Adaptive Structured Pruning of Convolutional Neural Networks for Time Series Classification

TL;DR

This paper introduces Dynamic Structured Pruning (DSP), an automatic method for reducing the size of convolutional neural networks in time series classification, achieving significant compression without sacrificing accuracy.

Contribution

DSP is a novel, fully automatic structured pruning framework that eliminates the need for manual hyperparameter tuning, enabling scalable deployment of deep TSC models.

Findings

Achieves 58% and 75% average compression on two architectures.

Maintains high classification accuracy after pruning.

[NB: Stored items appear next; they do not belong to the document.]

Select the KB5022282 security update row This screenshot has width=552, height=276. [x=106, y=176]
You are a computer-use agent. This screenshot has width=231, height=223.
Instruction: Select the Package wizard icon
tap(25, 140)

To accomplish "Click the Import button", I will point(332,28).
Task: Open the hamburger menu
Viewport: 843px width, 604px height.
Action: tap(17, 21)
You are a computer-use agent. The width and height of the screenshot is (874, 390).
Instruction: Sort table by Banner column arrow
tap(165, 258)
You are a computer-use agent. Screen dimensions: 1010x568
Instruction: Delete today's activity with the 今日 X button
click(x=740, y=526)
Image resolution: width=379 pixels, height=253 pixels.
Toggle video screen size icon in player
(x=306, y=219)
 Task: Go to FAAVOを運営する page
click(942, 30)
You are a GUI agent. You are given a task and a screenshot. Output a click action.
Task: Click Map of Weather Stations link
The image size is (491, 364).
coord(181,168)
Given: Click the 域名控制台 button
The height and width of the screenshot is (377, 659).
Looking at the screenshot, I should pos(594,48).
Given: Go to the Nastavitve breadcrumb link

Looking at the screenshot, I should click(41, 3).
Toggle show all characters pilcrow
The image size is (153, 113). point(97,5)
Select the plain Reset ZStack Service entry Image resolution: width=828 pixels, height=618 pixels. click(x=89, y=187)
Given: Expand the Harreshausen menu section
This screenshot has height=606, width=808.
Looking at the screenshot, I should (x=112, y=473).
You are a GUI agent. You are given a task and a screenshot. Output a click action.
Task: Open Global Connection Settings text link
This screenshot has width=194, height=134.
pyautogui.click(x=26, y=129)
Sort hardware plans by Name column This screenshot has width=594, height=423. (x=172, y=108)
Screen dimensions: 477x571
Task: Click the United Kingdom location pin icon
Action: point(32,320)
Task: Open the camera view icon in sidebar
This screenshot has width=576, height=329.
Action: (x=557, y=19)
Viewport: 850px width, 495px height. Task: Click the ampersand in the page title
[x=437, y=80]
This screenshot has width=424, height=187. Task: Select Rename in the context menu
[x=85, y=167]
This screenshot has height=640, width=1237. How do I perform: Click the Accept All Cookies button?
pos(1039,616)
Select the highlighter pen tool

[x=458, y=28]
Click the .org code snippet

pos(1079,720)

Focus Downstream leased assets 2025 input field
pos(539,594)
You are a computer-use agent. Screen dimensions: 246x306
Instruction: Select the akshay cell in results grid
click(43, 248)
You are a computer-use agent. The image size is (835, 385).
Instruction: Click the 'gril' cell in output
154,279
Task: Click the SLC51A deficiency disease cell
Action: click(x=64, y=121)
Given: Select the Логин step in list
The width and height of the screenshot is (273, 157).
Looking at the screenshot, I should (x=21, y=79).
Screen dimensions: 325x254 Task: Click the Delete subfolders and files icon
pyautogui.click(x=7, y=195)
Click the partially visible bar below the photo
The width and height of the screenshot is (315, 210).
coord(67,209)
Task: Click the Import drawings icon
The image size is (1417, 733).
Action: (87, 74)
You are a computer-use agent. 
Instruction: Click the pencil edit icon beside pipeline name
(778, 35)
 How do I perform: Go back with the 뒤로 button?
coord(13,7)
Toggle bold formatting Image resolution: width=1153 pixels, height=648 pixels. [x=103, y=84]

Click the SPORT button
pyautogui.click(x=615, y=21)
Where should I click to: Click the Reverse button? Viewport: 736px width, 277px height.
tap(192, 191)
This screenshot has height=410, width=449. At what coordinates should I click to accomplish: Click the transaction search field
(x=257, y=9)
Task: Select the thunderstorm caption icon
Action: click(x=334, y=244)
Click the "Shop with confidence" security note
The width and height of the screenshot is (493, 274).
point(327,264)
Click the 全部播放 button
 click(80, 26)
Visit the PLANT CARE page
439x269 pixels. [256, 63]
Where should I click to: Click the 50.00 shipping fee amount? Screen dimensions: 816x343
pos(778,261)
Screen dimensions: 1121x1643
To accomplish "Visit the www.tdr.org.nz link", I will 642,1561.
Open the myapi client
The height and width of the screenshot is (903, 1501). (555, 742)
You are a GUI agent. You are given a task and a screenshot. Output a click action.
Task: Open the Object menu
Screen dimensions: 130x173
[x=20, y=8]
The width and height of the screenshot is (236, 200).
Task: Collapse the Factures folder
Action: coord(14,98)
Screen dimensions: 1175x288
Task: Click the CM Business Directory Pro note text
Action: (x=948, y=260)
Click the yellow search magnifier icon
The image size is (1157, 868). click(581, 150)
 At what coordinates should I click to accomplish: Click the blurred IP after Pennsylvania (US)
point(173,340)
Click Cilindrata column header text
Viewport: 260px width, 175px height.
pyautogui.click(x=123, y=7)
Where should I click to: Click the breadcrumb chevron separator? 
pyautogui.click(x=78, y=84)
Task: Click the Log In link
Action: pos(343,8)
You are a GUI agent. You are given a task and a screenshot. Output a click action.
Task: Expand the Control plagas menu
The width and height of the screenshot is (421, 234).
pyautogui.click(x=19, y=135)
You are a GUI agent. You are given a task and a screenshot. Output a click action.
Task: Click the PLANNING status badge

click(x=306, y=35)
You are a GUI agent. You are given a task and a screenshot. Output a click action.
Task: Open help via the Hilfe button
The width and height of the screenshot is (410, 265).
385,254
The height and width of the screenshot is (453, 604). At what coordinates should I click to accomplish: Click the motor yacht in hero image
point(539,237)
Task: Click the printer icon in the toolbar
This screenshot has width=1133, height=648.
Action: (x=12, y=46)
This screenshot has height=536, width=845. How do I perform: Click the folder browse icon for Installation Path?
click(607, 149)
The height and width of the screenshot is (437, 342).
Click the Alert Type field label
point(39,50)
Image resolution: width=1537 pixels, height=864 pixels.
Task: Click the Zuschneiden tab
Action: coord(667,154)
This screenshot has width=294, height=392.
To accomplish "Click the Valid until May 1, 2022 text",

Validates effectiveness across 128 diverse datasets.

Abstract

Deep learning models for Time Series Classification (TSC) have achieved strong predictive performance but their high computational and memory requirements often limit deployment on resource-constrained devices. While structured pruning can address these issues by removing redundant filters, existing methods typically rely on manually tuned hyperparameters such as pruning ratios which limit scalability and generalization across datasets. In this work, we propose Dynamic Structured Pruning (DSP), a fully automatic, structured pruning framework for convolution-based TSC models. DSP introduces an instance-wise sparsity loss during training to induce channel-level sparsity, followed by a global activation analysis to identify and prune redundant filters without needing any predefined pruning ratio. This work tackles computational bottlenecks of deep TSC models for deployment on resource-constrained devices. We validate DSP on 128 UCR datasets using two different deep state-of-the-art architectures: LITETime and InceptionTime. Our approach achieves an average compression of 58% for LITETime and 75% for InceptionTime architectures while maintaining classification accuracy. Redundancy analyses confirm that DSP produces compact and informative representations, offering a practical path for scalable and efficient deep TSC deployment.